Records

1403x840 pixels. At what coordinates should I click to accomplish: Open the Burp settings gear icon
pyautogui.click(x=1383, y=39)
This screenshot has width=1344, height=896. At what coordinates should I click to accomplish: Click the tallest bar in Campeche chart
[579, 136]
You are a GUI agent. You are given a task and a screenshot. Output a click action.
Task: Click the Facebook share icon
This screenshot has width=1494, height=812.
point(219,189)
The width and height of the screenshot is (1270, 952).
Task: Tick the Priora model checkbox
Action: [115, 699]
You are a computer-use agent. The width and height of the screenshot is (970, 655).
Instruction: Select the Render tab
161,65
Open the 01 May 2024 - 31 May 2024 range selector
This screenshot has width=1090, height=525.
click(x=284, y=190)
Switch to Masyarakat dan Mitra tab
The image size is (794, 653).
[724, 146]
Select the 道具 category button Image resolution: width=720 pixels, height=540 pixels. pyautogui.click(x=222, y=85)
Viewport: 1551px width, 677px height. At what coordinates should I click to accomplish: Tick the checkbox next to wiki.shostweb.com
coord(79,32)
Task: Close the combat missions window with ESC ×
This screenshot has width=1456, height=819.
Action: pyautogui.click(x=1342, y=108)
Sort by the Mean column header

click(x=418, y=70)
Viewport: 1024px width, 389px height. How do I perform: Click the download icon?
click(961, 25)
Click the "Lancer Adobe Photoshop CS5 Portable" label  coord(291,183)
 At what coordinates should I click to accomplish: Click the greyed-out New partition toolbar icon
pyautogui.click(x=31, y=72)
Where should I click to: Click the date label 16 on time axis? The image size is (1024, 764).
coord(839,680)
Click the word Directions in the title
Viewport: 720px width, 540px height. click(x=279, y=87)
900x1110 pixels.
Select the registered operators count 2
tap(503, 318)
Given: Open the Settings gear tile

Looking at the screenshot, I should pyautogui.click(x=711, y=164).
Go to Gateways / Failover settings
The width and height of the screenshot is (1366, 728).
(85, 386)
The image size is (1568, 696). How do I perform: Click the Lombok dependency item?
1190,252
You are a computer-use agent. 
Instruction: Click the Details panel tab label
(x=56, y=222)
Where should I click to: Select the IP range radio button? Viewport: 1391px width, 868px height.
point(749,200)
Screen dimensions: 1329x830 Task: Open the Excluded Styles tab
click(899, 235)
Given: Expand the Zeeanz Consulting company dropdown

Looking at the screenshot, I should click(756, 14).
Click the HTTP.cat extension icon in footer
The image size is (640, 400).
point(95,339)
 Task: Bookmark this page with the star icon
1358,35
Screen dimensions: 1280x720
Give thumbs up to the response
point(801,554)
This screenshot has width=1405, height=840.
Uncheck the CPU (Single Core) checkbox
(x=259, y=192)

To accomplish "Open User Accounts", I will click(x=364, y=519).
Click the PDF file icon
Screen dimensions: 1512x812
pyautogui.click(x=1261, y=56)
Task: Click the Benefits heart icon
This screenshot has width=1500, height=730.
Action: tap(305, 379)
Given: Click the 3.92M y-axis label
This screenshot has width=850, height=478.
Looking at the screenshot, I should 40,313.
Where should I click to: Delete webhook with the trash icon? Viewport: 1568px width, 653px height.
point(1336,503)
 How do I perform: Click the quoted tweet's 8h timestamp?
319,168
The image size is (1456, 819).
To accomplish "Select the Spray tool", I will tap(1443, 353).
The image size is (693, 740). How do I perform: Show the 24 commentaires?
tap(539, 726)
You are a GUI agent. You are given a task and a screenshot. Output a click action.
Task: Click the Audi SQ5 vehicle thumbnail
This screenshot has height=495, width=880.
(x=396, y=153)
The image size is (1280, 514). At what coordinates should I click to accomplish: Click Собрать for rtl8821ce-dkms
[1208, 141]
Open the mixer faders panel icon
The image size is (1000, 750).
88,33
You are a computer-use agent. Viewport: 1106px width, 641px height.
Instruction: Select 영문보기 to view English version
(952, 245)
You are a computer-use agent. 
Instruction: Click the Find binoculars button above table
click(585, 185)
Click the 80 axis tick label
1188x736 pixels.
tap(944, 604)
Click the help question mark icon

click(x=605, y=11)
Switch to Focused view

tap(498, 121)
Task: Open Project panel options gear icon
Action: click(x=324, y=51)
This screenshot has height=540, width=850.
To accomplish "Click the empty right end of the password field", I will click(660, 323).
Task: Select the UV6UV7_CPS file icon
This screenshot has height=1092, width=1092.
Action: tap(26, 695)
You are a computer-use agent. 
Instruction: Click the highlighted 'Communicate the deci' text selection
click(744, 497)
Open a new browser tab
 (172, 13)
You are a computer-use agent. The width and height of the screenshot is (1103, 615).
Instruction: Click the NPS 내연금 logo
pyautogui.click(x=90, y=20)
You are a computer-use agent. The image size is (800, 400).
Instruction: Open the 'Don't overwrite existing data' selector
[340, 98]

#### Task requirements
Reproduce the records above verbatim, from the line with "Go to Gateways / Failover settings" up to and including the line with "pyautogui.click(x=1261, y=56)".

#### Finished exercise
Go to Gateways / Failover settings
The width and height of the screenshot is (1366, 728).
(85, 386)
The image size is (1568, 696). How do I perform: Click the Lombok dependency item?
1190,252
You are a computer-use agent. 
Instruction: Click the Details panel tab label
(x=56, y=222)
Where should I click to: Select the IP range radio button? Viewport: 1391px width, 868px height.
point(749,200)
Screen dimensions: 1329x830 Task: Open the Excluded Styles tab
click(899, 235)
Given: Expand the Zeeanz Consulting company dropdown

Looking at the screenshot, I should click(756, 14).
Click the HTTP.cat extension icon in footer
The image size is (640, 400).
point(95,339)
 Task: Bookmark this page with the star icon
1358,35
Screen dimensions: 1280x720
Give thumbs up to the response
point(801,554)
This screenshot has width=1405, height=840.
Uncheck the CPU (Single Core) checkbox
(x=259, y=192)

To accomplish "Open User Accounts", I will click(x=364, y=519).
Click the PDF file icon
Screen dimensions: 1512x812
pyautogui.click(x=1261, y=56)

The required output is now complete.